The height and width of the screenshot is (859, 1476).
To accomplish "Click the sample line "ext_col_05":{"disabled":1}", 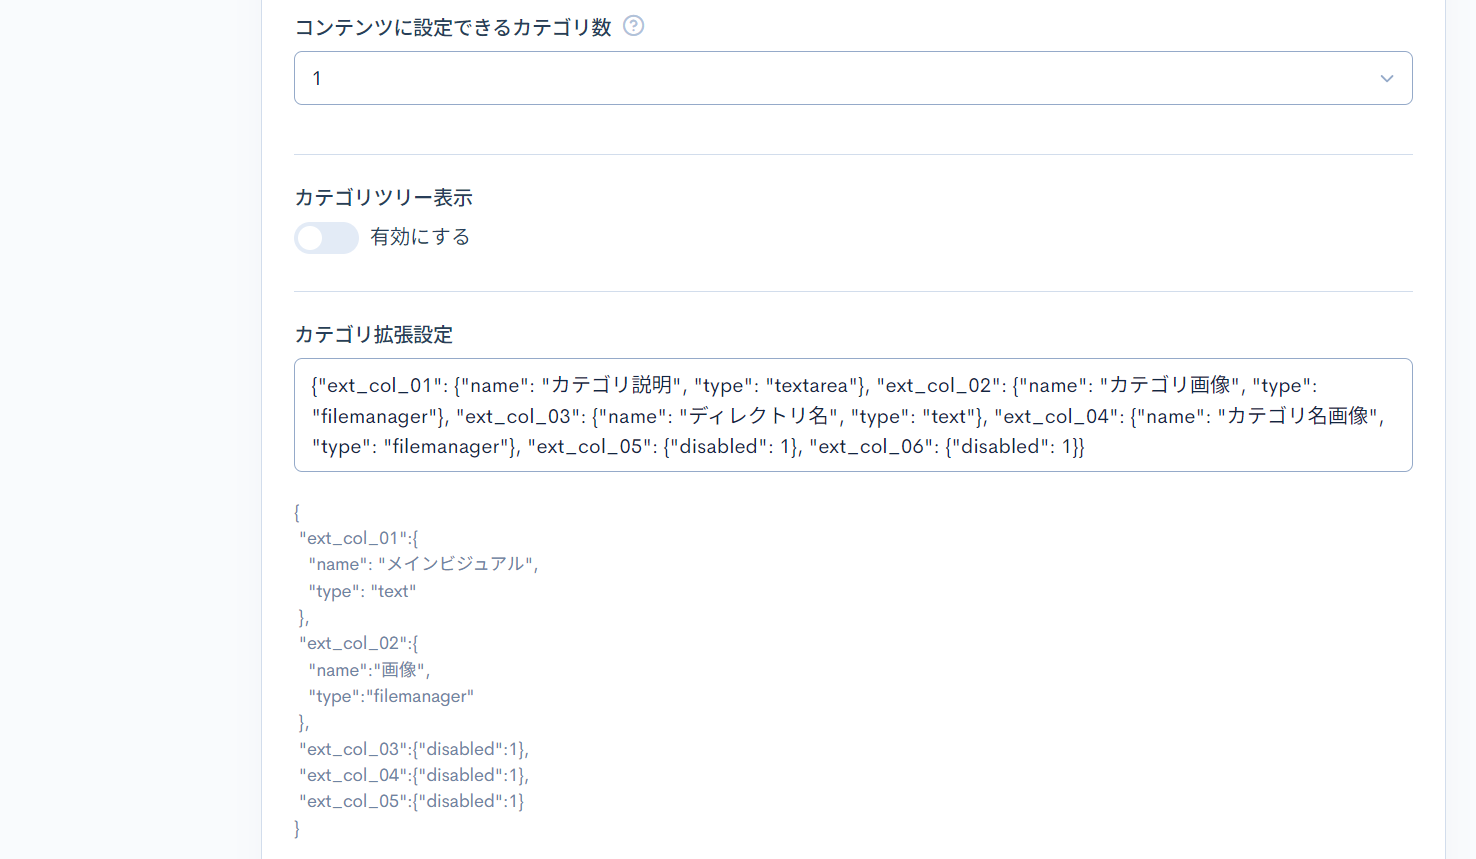I will [x=411, y=801].
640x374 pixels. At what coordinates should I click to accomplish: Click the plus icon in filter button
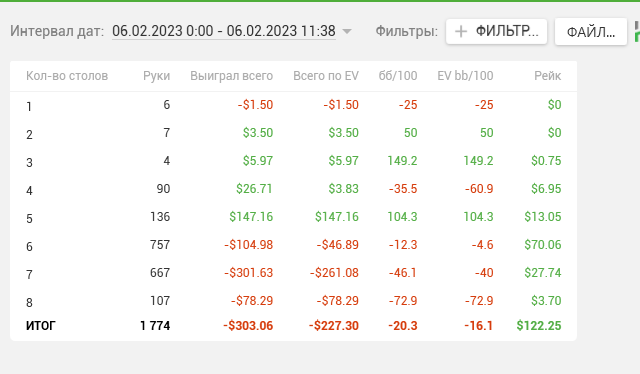pyautogui.click(x=461, y=31)
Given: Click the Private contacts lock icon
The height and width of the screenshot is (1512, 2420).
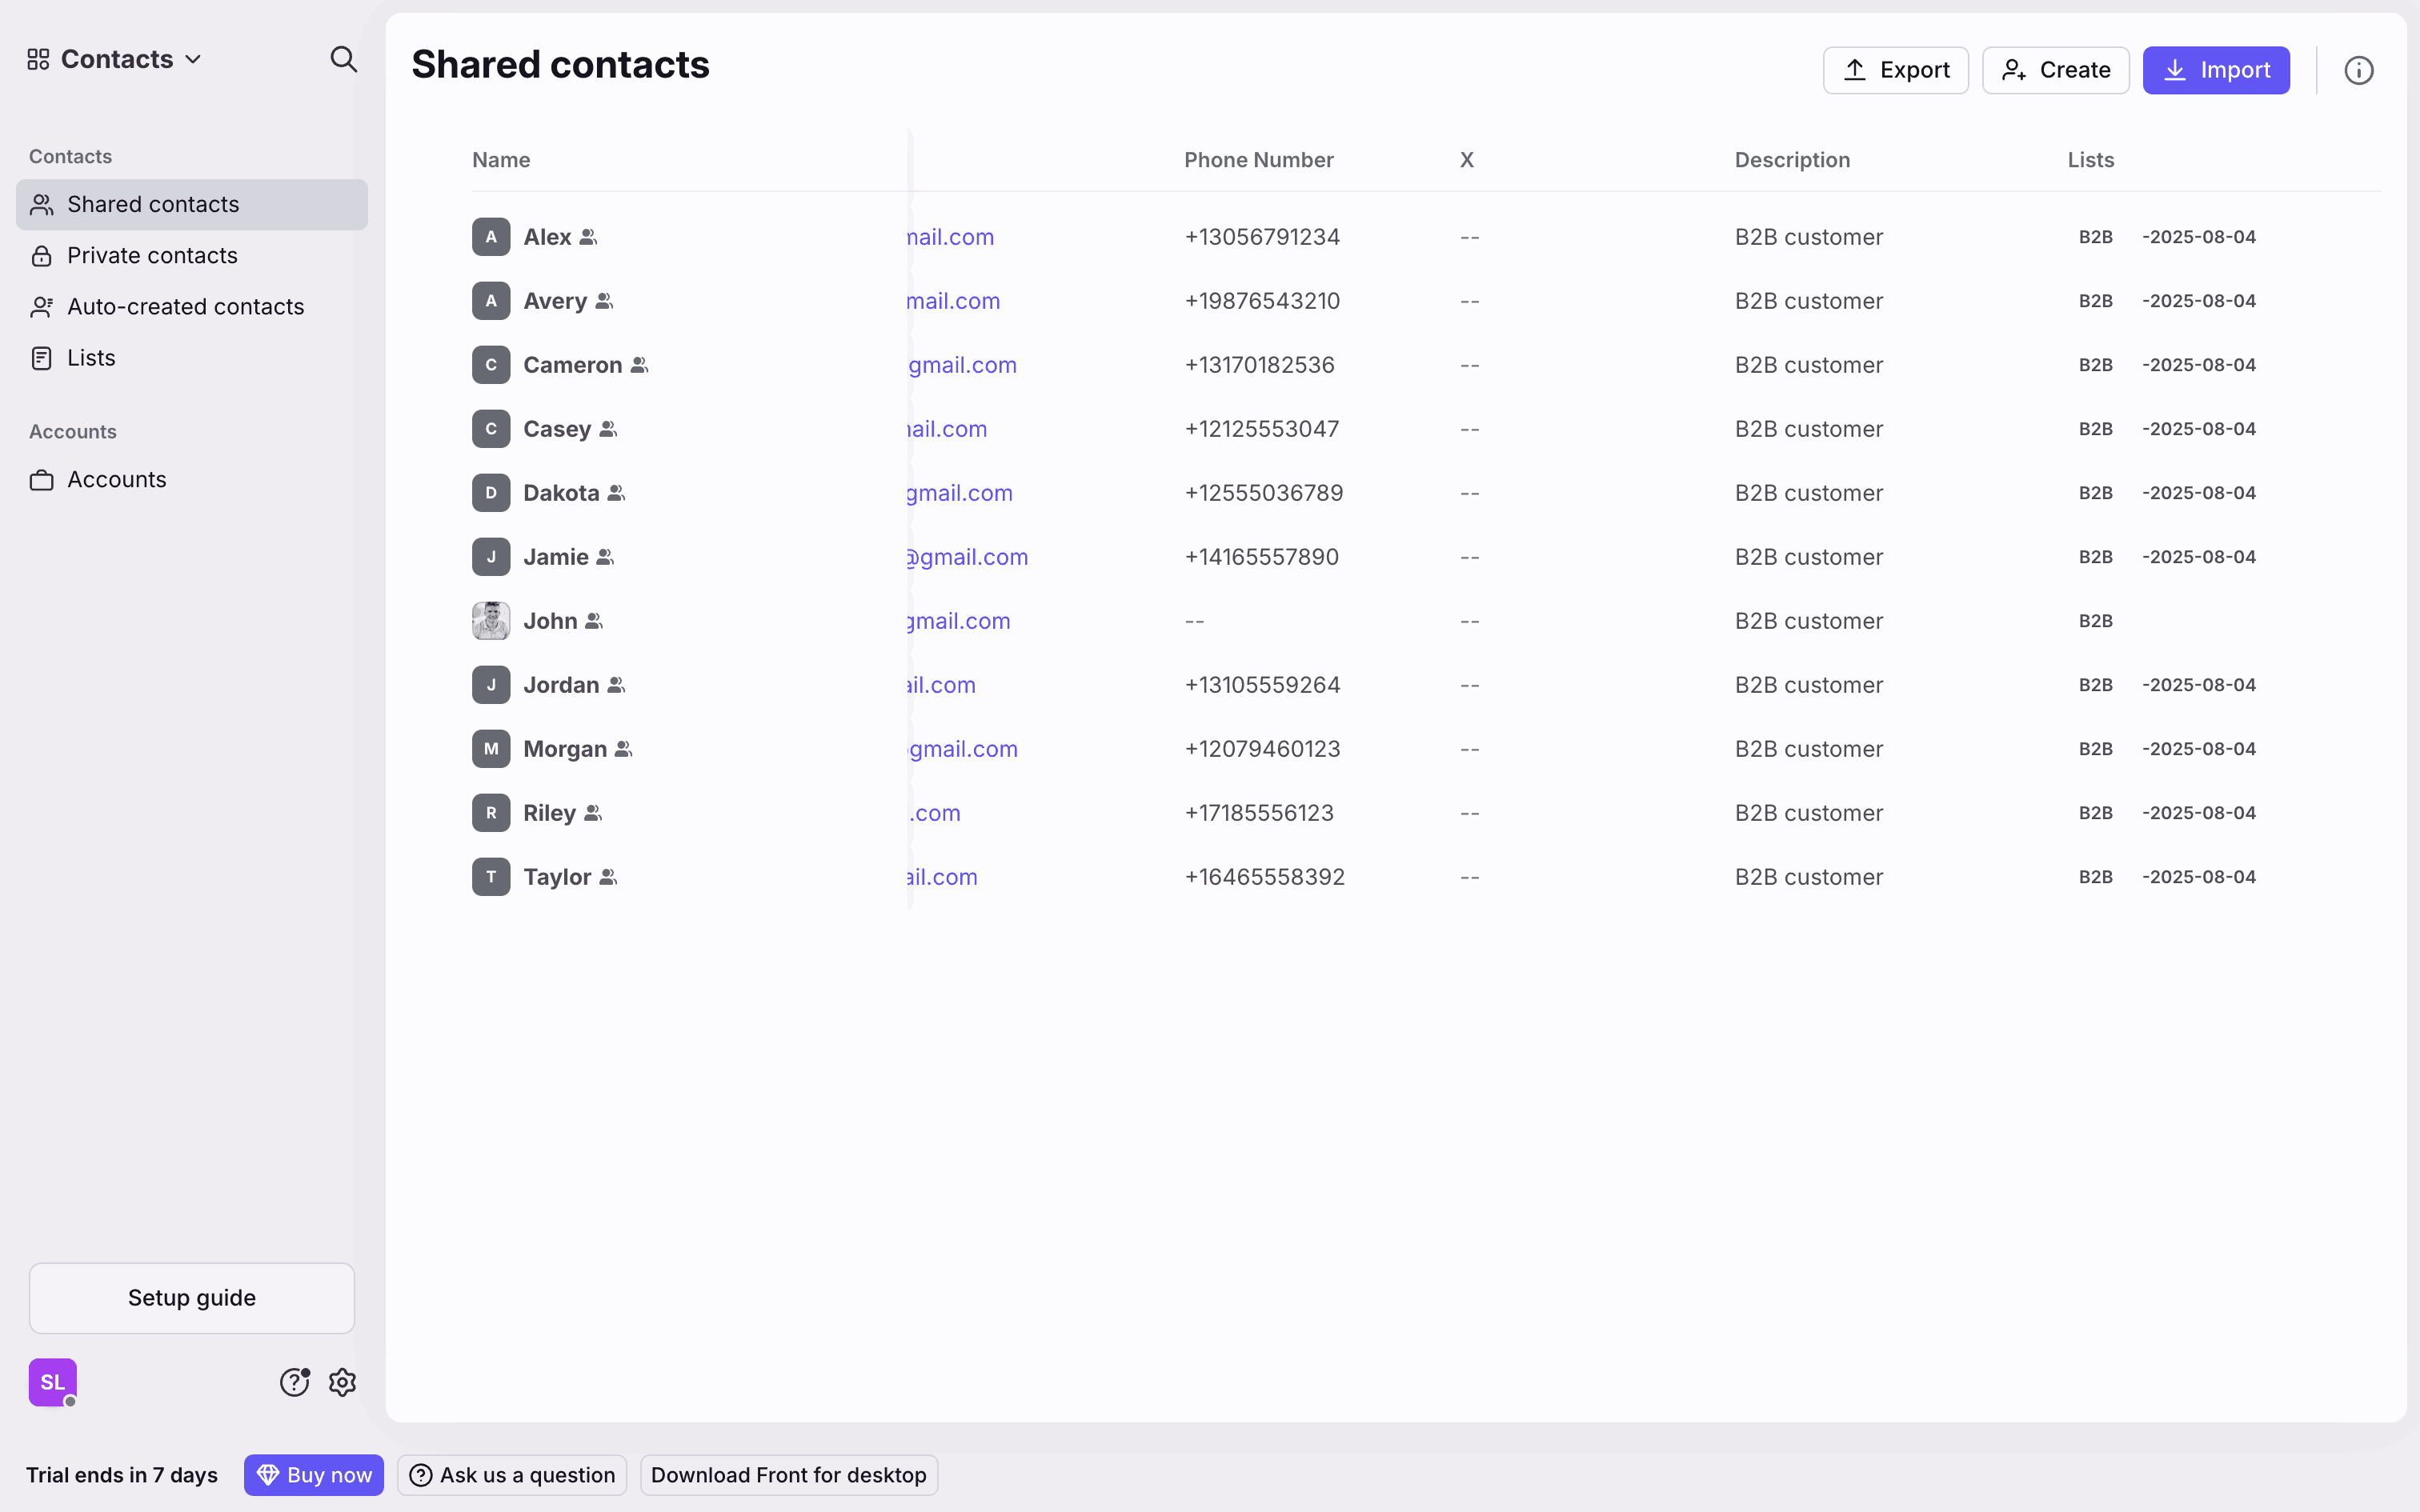Looking at the screenshot, I should click(x=42, y=256).
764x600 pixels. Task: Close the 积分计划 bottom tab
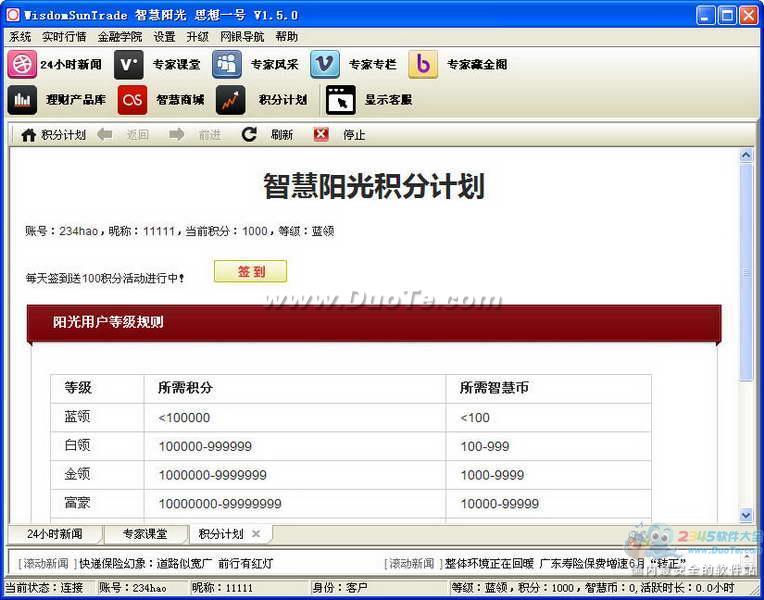pyautogui.click(x=256, y=534)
============
PROBLEM: Can you restate the records from the line containing "640x374 pixels. At" through the line containing "pyautogui.click(x=461, y=31)", inclusive, swapping "plus icon" for "add icon" and leaving everything else unchanged? Omit the pictures from your answer.

RESPONSE TO THIS TASK:
640x374 pixels. At what coordinates should I click to accomplish: Click the add icon in filter button
pyautogui.click(x=461, y=31)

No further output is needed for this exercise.